Da questa riflessione nascono dei racconti, che vorrei condividere con voi…
UNA MADRE
“Perché non prende me?”
F. si copre il viso con le mani e scuote la testa, piange. “Io ci speravo ancora, si era un po’ ripresa appena tornata a casa dall’ospedale”.
Le abbiamo appena detto che la situazione sta peggiorando.
Tutti sapevano che saremmo arrivati a questo punto: da due giorni i ripetuti picchi di febbre, le difficoltà nel parlare, l’estrema stanchezza.
È lì da vedere ma i suoi occhi non vogliono farlo, attenti solo a percepire ogni piccolo segno di miglioramento.
Fino a ieri alla fine di ogni visita F. mi accompagnava alla porta e la frase era sempre la stessa: “Come la vede oggi?”, alla costante ricerca di un indizio a sostegno della sua speranza.
È la mamma di M.A., una donna di soli cinquantatré anni, ormai alla fine del suo percorso di malattia oncologica.

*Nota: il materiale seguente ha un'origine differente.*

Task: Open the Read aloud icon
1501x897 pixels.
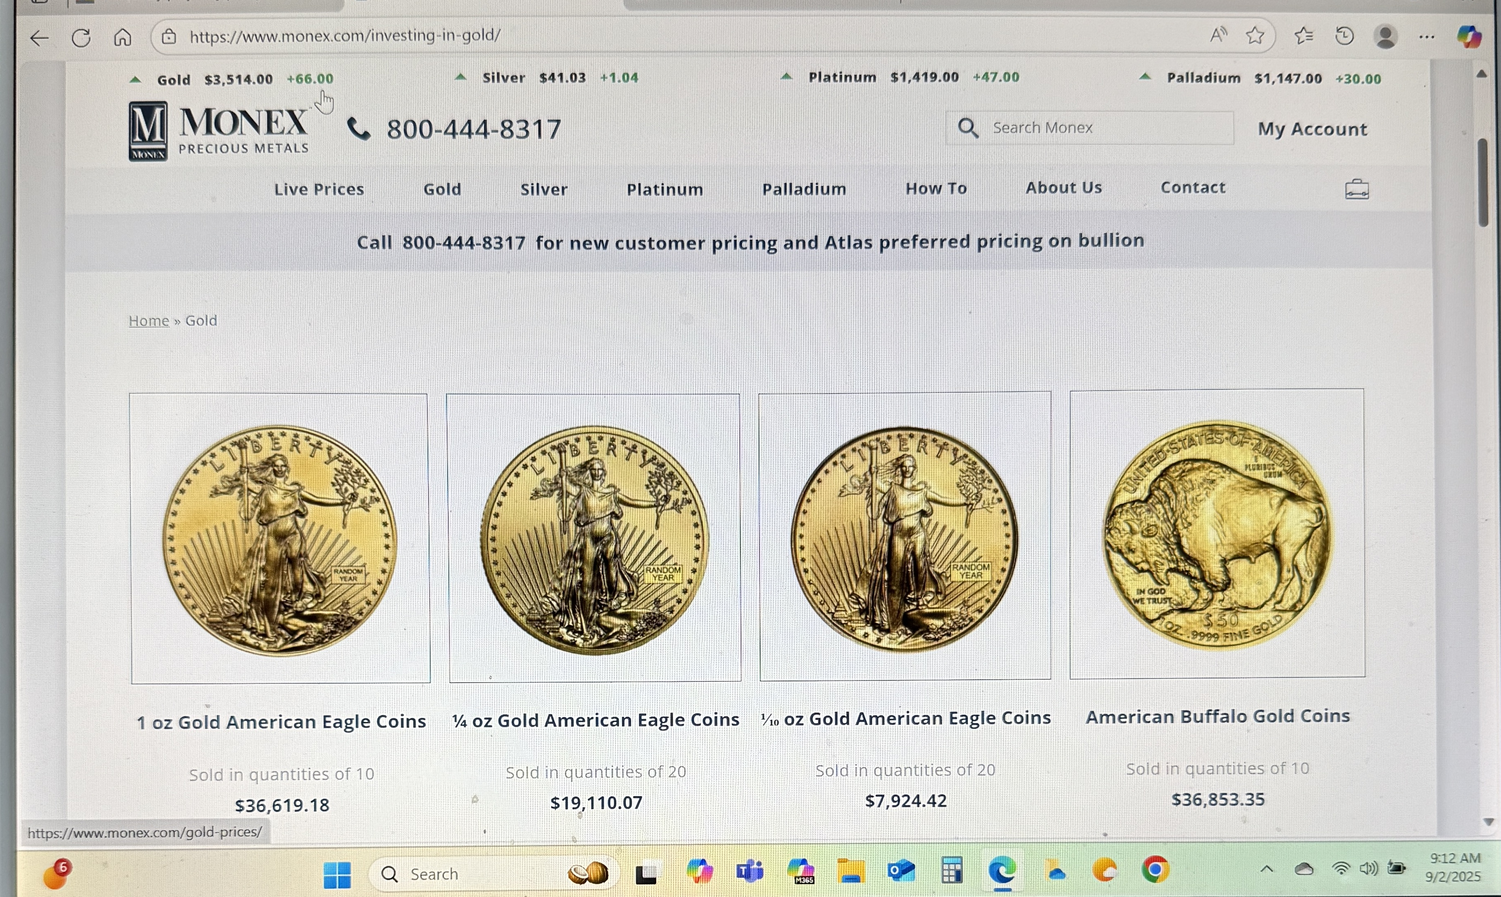Action: coord(1218,35)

Ripetuti ricoveri nei mesi scorsi, nel tentativo di curare o almeno di contenere i danni di una terribile malattia, scoperta per caso con una radiografia dopo un incidente domestico, in piena salute ma già troppo tardi.
Eppure madre e figlia hanno accettato di tutto e di più: le lunghe degenze, indagini invasive, chemio e radioterapia, ma nulla è servito.

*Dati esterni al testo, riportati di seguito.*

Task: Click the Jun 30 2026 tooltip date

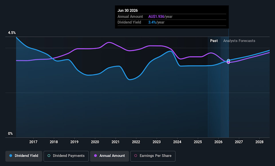Action: (127, 11)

Lei sempre accanto alla figlia, instancabile. La cura come se fosse tornata bambina, lavandola e cambiandola; la troviamo sempre pulita e profumata, le lenzuola fresche e senza una grinza. La coccola, la sostiene nei momenti bui, ride e piange con lei.
È vedova e M.A. è la sua unica figlia. Al marito morto chiede: “Perché la vuoi portare su con te?”.
Rabbia e disperazione, domande che restano senza risposta: “Perché a noi?”.
Si aggira come un’ape operosa nella casa della figlia, pronta ad accorrere al richiamo di: “mamma!” sempre più flebile.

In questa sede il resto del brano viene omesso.